======== DATA EXTRACTS
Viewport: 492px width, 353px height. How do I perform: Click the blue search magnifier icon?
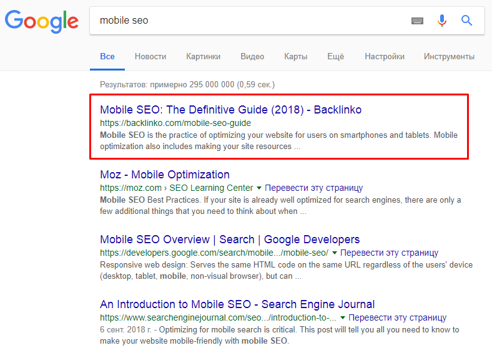click(x=466, y=21)
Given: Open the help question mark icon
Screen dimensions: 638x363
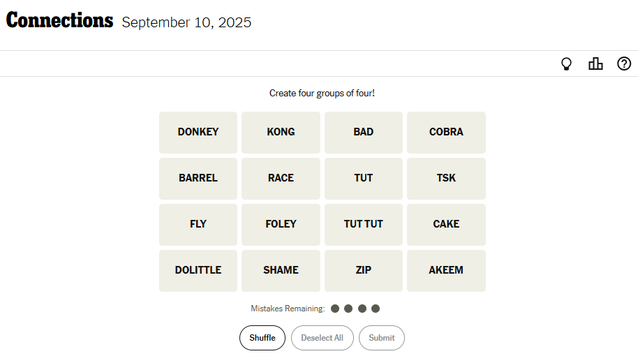Looking at the screenshot, I should click(x=624, y=64).
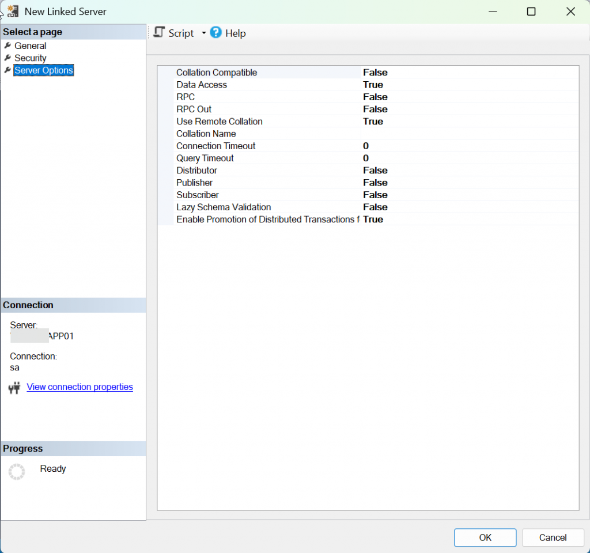Click the connection properties plug icon

[14, 388]
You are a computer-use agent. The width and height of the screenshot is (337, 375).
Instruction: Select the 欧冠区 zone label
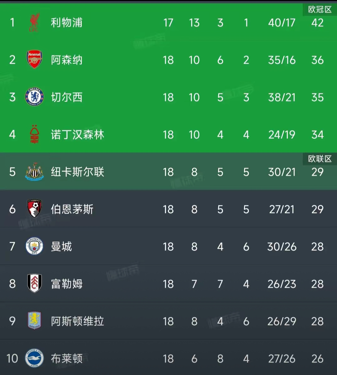(x=320, y=10)
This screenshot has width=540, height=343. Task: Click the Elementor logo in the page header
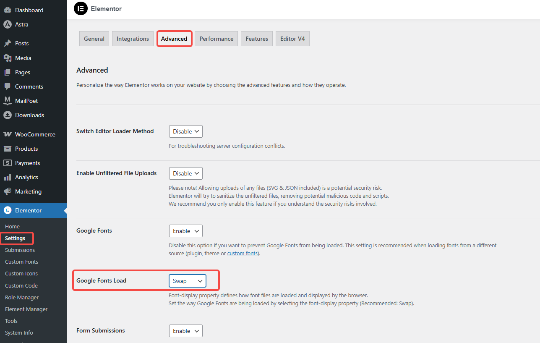(81, 8)
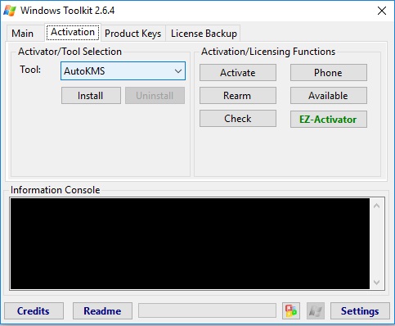This screenshot has width=395, height=326.
Task: Open the Product Keys tab
Action: (132, 34)
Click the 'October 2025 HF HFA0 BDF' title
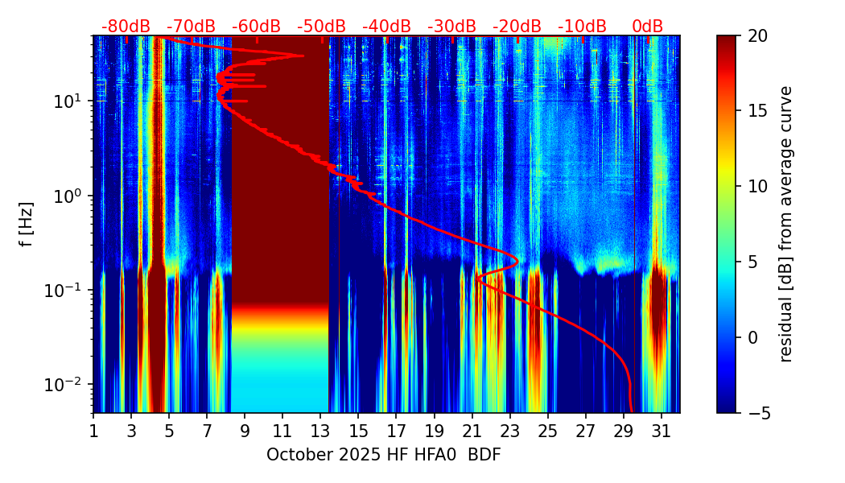 [383, 455]
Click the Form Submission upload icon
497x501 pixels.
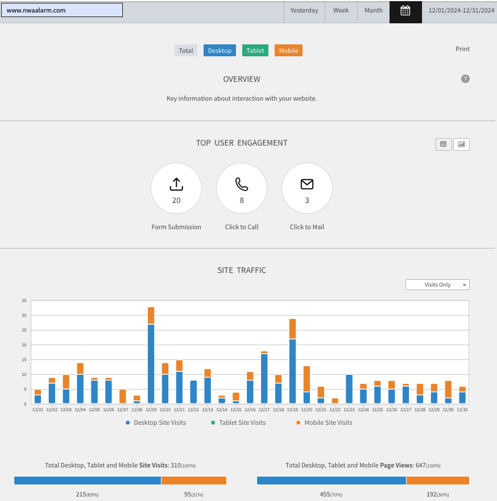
================
• **EXERCISE REQUIREMENTS**: Every line of the data above is to be repeated exactly; the images are to be left out.

• **EXERCISE RESULT**:
Viewport: 492px width, 353px height. How do I perform: Click the blue search magnifier icon?
click(x=466, y=21)
Given: Open the help question mark icon
Screen dimensions: 638x363
Looking at the screenshot, I should click(x=624, y=64).
Click the connection properties plug icon

[14, 388]
You are a computer-use agent. The width and height of the screenshot is (337, 375).
Instruction: Select the 欧冠区 zone label
(x=320, y=10)
This screenshot has width=540, height=343. Task: Click the Elementor logo in the page header
(81, 8)
This screenshot has width=395, height=326.
Task: Open the Product Keys tab
Action: (132, 34)
Click the 'October 2025 HF HFA0 BDF' title
 [383, 455]
Click the Form Submission upload icon
497x501 pixels.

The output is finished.